> EXTRAIT À LIRE
Voyager autour du monde en parapente avec Bénédicte

par | Mis à jour le 01/02/2021 | Les voyageurs | 5 commentaires

Le parapente : rien que le mot nous fait rêver. Mais saviez-vous que c’est aussi un mode alternatif de voyage qui permet de découvrir les pays sous un angle différent ? Depuis le début de notre aventure, nous nous intéressons aux manières de voyager alternatives. Celles qui restent à l’écart du tourisme de masse. Alors, forcément, le parapente, le moyen de locomotion que Bénédicte utilise pour ses voyages, nous paraissait très intriguant.

Finalement, quitte à transporter son drone aux quatre coins du monde autant prendre un parapente. Le prix d’achat est certes un peu plus élevé. Mais le drone offre des prises de vues que nous n’expérimentons pas. Le parapente lui, est dans le concret. Alors, préparez-vous, entre anecdotes, poses dans les arbres ou loin de tout et infos pratiques, Bénédicte nous régale avec ses aventures.

C’est parti pour un petit voyage dans les airs !

voyage en parapente

Salut Bénédicte, peux-tu te présenter à nos lecteurs ?

J’ai 53 ans, je suis enseignante de physique chimie à coté d’Annecy, en Haute Savoie. Je voyage depuis toujours et j’ai toujours adoré le contact avec les autres cultures. Je parle d’ailleurs couramment trois langues étrangère. D’ailleurs, j’ai habité 25 ans dans la région de Londres.

Quand ils étaient petits, j’ai beaucoup voyagé avec mes enfants qui ont aujourd’hui 25 et 22 ans. Nous avons fait l’Argentine dans les camps de base des Andes, la Namibie chez les Himbas, les parcs de Yellowstone et Grand Tetons au milieu des ours et des loups, ou le delta de l’Okavango à marcher au milieu des zèbres et des girafes. Plus proches de nous, des randonnées en Vanoise, en Haute Savoie d’ou nous sommes originaires, en Islande, en Val d’Aoste ou en pays de Galles.

J’ai toujours fait beaucoup de sport. De la voile tout d’abord, puis de la plongée sous marine. Ensuite du ski que j’ai enseigné, de l’escalade, de l’alpinisme… Puis, finalement, depuis 2003, le parapente !

J’ai appris le parapente au départ pour redescendre plus vite du sommet des montagnes. Depuis 2007, je fais de la compétition de distance en parapente. C’est une activité qui me déplace plusieurs fois par an à travers le globe. Mon compagnon pratique aussi ce sport en compétition. Ainsi, nous découvrons le monde depuis le ciel ensemble mais chacun sous son aile. Parfois, l’un sans l’autre, car nous avons des obligations professionnelles différentes.

Tu voyages en parapente, c’est sacrément différent comme manière de voyager ! Comment s’organisent tes voyages ?

> DONNÉES FOURNIES
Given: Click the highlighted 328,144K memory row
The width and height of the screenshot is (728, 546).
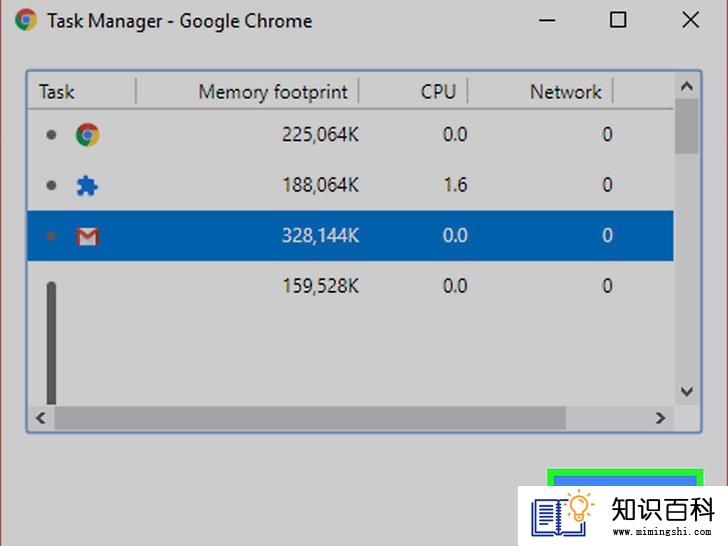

> EXERCICE ÉCRIT 1
D'après l'extrait à lire, depuis quelle année Bénédicte fait-elle de la compétition de distance en parapente ?
> EXERCICE ÉCRIT 2
Recopiez fidèlement le passage de l'extrait à lire qui va de « J’ai 53 ans, je » jusqu'à « région de Londres. », bornes comprises.
Les lignes n'ont aucun rôle dans ce travail.

> RÉPONSE ATTENDUE 1
Depuis 2007.

> RÉPONSE ATTENDUE 2
J’ai 53 ans, je suis enseignante de physique chimie à coté d’Annecy, en Haute Savoie. Je voyage depuis toujours et j’ai toujours adoré le contact avec les autres cultures. Je parle d’ailleurs couramment trois langues étrangère. D’ailleurs, j’ai habité 25 ans dans la région de Londres.